WYOMING: Fighting the feds is nothing new in a state participating in a dozen lawsuits against the Environmental Protection Agency over air emissions. Gov. Matt Mead says he’s reviewing the proposal and will “fight for coal” if necessary. Wyoming leads the country in coal production with nearly 40 per cent, and Wyoming Mining Association director Jonathan Downing says it can be a clean energy source.

WEST VIRGINIA: Democrats and Republicans may agree on little else in the No. 2 coal-producing state, which also gets almost all its power from coal, but opposition to the EPA plan is bipartisan. Gov.
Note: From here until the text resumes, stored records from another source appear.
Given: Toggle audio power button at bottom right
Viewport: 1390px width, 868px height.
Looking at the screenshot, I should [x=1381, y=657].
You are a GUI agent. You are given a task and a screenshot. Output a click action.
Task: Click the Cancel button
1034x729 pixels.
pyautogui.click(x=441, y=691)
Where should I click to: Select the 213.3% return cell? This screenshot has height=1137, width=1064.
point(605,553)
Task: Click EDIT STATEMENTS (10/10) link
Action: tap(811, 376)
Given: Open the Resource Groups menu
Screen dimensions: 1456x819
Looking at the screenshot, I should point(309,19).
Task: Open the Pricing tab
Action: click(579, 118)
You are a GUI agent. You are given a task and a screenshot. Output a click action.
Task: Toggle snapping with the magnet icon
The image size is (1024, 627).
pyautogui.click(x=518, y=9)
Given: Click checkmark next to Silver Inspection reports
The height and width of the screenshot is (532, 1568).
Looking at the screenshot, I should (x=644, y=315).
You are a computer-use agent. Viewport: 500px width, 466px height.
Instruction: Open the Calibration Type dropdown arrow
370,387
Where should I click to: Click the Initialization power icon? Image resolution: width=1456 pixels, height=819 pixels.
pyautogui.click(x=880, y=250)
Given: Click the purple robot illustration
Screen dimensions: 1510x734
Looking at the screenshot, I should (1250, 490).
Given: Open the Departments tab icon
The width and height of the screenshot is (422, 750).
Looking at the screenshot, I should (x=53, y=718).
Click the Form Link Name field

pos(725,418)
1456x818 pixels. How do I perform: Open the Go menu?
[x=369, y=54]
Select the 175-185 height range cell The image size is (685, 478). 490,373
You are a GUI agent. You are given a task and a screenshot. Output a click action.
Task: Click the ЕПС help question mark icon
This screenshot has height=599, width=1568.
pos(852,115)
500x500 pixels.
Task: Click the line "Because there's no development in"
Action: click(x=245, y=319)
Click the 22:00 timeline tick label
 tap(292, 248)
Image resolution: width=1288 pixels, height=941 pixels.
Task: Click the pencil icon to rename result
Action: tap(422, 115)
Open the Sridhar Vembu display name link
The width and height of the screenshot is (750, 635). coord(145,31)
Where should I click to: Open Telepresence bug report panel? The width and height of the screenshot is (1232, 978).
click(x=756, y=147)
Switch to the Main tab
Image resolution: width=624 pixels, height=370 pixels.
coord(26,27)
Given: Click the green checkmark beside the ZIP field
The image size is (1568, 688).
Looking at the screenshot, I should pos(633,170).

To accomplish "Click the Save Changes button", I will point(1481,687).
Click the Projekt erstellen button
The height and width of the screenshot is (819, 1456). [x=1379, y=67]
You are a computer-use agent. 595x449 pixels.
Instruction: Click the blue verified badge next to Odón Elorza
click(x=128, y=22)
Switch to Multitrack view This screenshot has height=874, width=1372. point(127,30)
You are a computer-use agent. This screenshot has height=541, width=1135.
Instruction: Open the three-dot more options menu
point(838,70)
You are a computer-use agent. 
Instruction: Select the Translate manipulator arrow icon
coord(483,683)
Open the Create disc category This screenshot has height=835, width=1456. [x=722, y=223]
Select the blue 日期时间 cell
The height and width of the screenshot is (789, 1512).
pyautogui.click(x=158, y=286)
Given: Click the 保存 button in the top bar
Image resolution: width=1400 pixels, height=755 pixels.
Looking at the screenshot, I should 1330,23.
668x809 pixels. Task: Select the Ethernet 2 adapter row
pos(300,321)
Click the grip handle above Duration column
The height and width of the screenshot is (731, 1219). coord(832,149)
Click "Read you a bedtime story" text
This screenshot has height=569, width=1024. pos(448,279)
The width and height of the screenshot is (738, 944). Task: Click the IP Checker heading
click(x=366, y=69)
Earl Ray Tomblin says none of the state’s coal plants is close to meeting the proposed standard, although companies say they’re cutting emissions.


WASHINGTON: The plan demands a 72 per cent cut in coal usage, a far higher rate than any other state. But it helps that in this hydro-rich state, just 3 per cent of electricity is coal-generated. Gov. Jay Inslee praises Obama for his leadership on carbon pollution, while officials note that a voter-approved law requires the largest utilities to get more power from renewable sources.

SOUTH CAROLINA: State government and power companies say the federal order to cut coal emissions by 51 per cent is surprisingly harsh. But more than half of South Carolina’s power comes from nuclear plants and that will increase after two units under construction go online.


COLORADO: The administration describes Colorado as a poster child in the push to cut carbon emissions, praising its requirements for utilities to step up use of renewable energy sources; the state gets 11 per cent of its power from wind. But coal remains the biggest electricity provider, and the plan seeks a 35 per cent cut by 2030.

CALIFORNIA: Coal is a bit player in the most populous state’s energy portfolio, so few are complaining about the EPA order to reduce emissions by 23 per cent. California gets more power from wind, biomass, geothermal, hydro and solar than from coal, and its providers are required to generate one-third of their electricity from renewables by 2020. “While others delay and deny, the Obama administration is confronting climate change head-on with these new standards,” Gov. Jerry Brown says.